*Passage shown*:
The Huxleys: Bloodlines Artists

Bloodlines is a multi-artform exhibition which honours and worships legendary artists lost to HIV/AIDS. A loving tribute to the many influential voices silenced by the HIV/AIDS epidemic of the 1980s and 90s, The Huxleys’ work evokes the colourful, rebellious and creative spirit of these queer saints.

Using their skills of costume design, performance and photography, The Huxleys’ work is designed as a joyous sparkling séance, celebrating queer excellence and interpreting each artist’s influence and oeuvre in a uniquely Huxley fashion.

Continue reading to learn about the 13 artists honoured through works bearing their names.


1. Leigh Bowery
(artist, performer, provocateur)

“Flesh is my most favourite fabric.”

Born in Melbourne, Leigh Bowery was an indefatigable rocketship of provocation. Leaving Australia at 19, Bowery instantly made a mark on London’s ecstasy-propelled club scene. A muse to French artist Lucien Freud and inspiration to Boy George, Bowery’s costume designs and performance art re-imagined kitsch symbols in garish joyful colour.


2. Freddie Mercury
(musician, singer, superstar)

*Given material*:
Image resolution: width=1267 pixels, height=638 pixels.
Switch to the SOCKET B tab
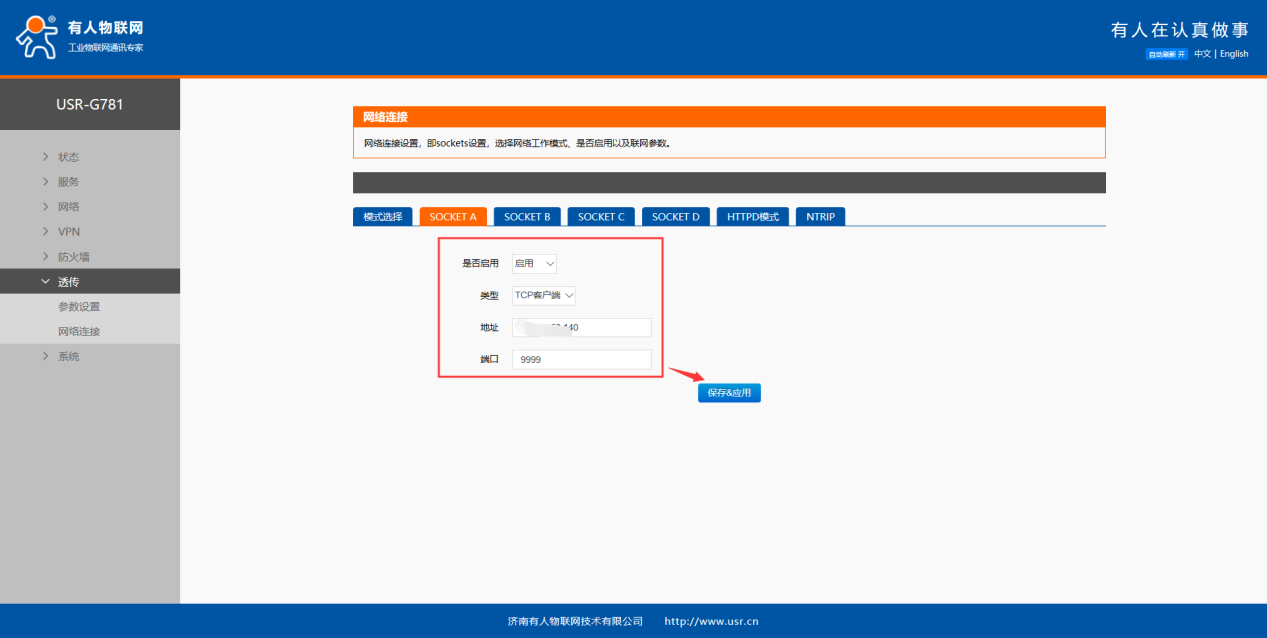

*Tasks*:
A – Print the section of the Bloodlines passage that begins with the words containing "1. Leigh Bowery" and ends with "(musician, singer, superstar)", copying it word for word.
B – Write what comes next in the Bloodlines passage, starting after its final line.

*Outputs for the tasks*:
A –
1. Leigh Bowery
(artist, performer, provocateur)

“Flesh is my most favourite fabric.”

Born in Melbourne, Leigh Bowery was an indefatigable rocketship of provocation. Leaving Australia at 19, Bowery instantly made a mark on London’s ecstasy-propelled club scene. A muse to French artist Lucien Freud and inspiration to Boy George, Bowery’s costume designs and performance art re-imagined kitsch symbols in garish joyful colour.


2. Freddie Mercury
(musician, singer, superstar)

B –
“I dress to kill, but tastefully.”

Needing no introduction, Freddie Mercury electrified and defined the 70s and 80s. His singing range extended a full four octaves from bass to soprano, lending itself to bombastic vocal gymnastics that remain breathtaking today. Outrageously flamboyant on stage and sheepishly beguiling off it, Mercury detonated the conventions of a rock frontman.


3. Sylvester
(disco icon, singer extraordinaire)

“Folks think we’re strange but they’ll catch up.”

American singer-songwriter Sylvester was known as the Queen of Disco. Recognisable for his androgynous appearance and falsetto, Sylvester rose to fame with the enduring pride anthem ‘You make me Feel (Mighty Real)’. In his later years, he fought to bring attention to the impact HIV/AIDS was having in the African-American community.


4. Cookie Mueller
(actor, bad girl, muse, author)

“[On dying] You simply lose your body. You will be the same except you won’t have to worry about rent or mortgages or fashionable clothes.”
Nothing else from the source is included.